Where, D is the size of nanocrystals. For the 20% Si-80% Fe alloy, K1 = 8 × 103J/m3, calculated from the above equation, the nanocrystals, the average anisotropy constant K1 <K> than about three orders of magnitude smaller, and only 0.5J / m3, thus reducing the material coercivity. As the Fe-Si grains and residual amorphous phase with the opposite sign of the magnetostriction coefficient (the former is negative, which is positive), so the two-phase alloys containing λs will be reduced, which can estimate permeability rate by one order of magnitude. This alloy is very thick domain wall, assuming that the residual amorphous magnetic anisotropy can be ignored, the domain wall thickness by the formula δ = π (A / <K>) 1 / 2 considered to 3μm, the domain wall thickness is much larger than grain size. As a result, the direction along the domain wall thickness, containing about 200 to 300 FeSi small grains. This, and the traditional materials on the contrary, it is this structure, although the grain size small as 10nm, but the two-phase interface is no longer likely to produce larger domain wall pinning effect. In addition, because the Fe-Si grain size is 10nm, while the interval between the grain and grain distance of 1 ~ 2nm, the residual amorphous phase volume fraction is low, they alloy the saturation magnetic flux density can still be up to 1.5 T, than the famous high permeability of permalloy (Ni79Fe21) and cobalt-based amorphous alloy is higher. For a thickness of 18μm bands, under the protection of inert gas at 550 ℃ annealing 1 hour, FeSi grain size of 13nm, corresponding soft magnetic properties as: μ1kHz = 100000, Bs = 1.24T, Hc = 0.5A / m , much lower than the loss of permalloy and cobalt-based amorphous same.

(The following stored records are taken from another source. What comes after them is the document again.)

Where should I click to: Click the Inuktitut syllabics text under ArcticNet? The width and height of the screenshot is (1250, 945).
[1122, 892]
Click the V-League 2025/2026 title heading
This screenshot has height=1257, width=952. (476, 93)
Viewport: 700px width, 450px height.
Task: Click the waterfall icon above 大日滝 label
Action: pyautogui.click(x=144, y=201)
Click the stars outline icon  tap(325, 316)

In recent years, such as nanocrystalline soft magnetic alloys, except alloy, has a new purpose. Because they have giant magneto-impedance effect, that is, when high-frequency current through the strip at the same time, such as along the strip before applying a DC magnetic field, the relative band impedance changes as high as 80% to 400%, and showing a high magnetic field sensitivity, therefore, become a very sensitive magnetic sensors excellent new material.

In addition to Fe73.5Cu1Nb3Si13.5B9, the nanocrystalline materials are also Fe-MC, Fe-MN (M = Ta, Hf, Ti, Nb, Zr) and Fe-MO (M = Zr, Hf) films. These materials were amorphous thin film by sputtering, then, to a certain temperature two-phase crystallization has been organized. One phase is the grain size of about 10nm body-centered cubic Fe-rich phase (bcc Fe), the other phase is the size of 1 ~ 3nm carbides (such as TaC), nitrides (such as ZrN) or oxide phase, They are distributed in the neighboring grain boundary intersection. As the carbides or nitrides of the grain size is less than the grain size of Fe-rich, Fe-rich magnetic coupling between grains is maintained; and because carbides or nitrides of the grain size is much smaller than the domain wall thickness, they do not will be pinning domain wall motion. Therefore, these thin films have good soft magnetic properties. Typically μ1MHz = 5000, Bs = 1.6 ~ 1.7T, λs = 10-7. Fe-MO (M = Zr, Hf) films in frequencies up to 100MHz is still high permeability, a typical performance μ100MHz = 2000, Bs = 1.5T, λs = (1 ~ 3) × 10-6.